As promised in President Trump’s fiscal 2019 budget request, administration officials on Tuesday rolled out what they called a “relaunch” of the president’s management agenda, focusing on “execution” of government modernization ideas they acknowledged will sound familiar.
“We know that the public is frustrated with government’s perceived inability to deliver quality services for the American people,” Office of Management and Budget Deputy Director for Management Margaret Weichert said before a “town hall” listening session in Kansas City, Mo. Kansas City has 50,000 federal employees, she noted, making the federal government that city’s largest employer.

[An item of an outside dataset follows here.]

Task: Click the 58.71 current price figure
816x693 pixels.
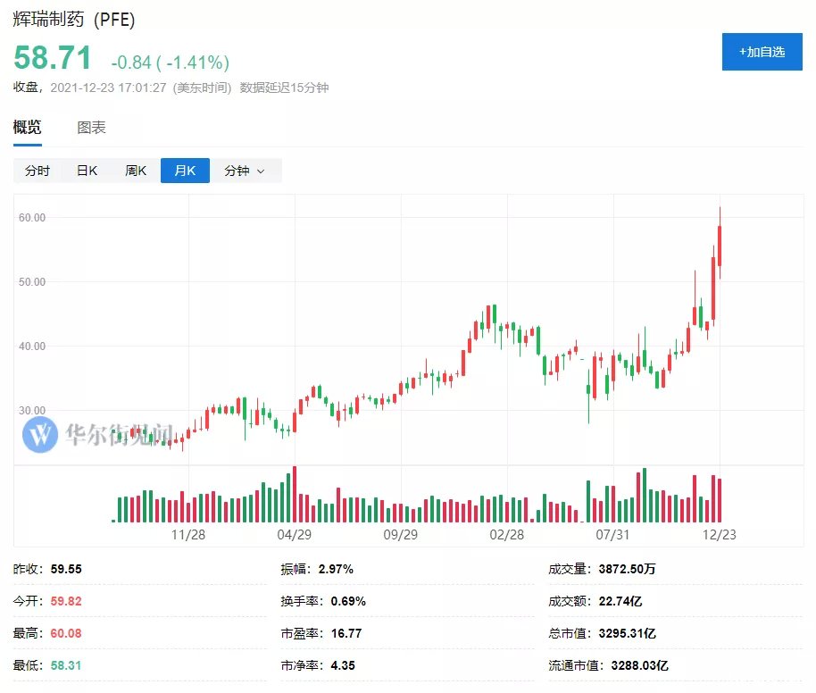Action: [x=53, y=57]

“You’ve heard other administrations say this before—we’re not inventing something wholly new. But the focus is on getting 'er done, the focus is on the execution,” said Weichert, speaking in her third week in the White House job after 27 years in the private sector.
“People don’t always think about government, but when we need government services, we expect them to work,” she said in a YouTube video on the management agenda released earlier Tuesday. “Federal customers deserve an experience similar to private-sector customers,” she added.
Weichert stressed the “importance of starting with the customer,” and called information technology “the backbone of how government serves the public in the 21st century.”
Promising data to “track progress on our work so that America can hold us accountable,” Weichert expressed hope that the Trump management agenda will “drive a deep-seated transformation” over the long term.
The agenda’s three key “drivers” are modern information technology, data accountability and transparency, and a modern workforce.
The management agenda overview released Tuesday does not include the text of agency reorganization plans. (The White House did not respond to Government Executive inquiries on when these would be released).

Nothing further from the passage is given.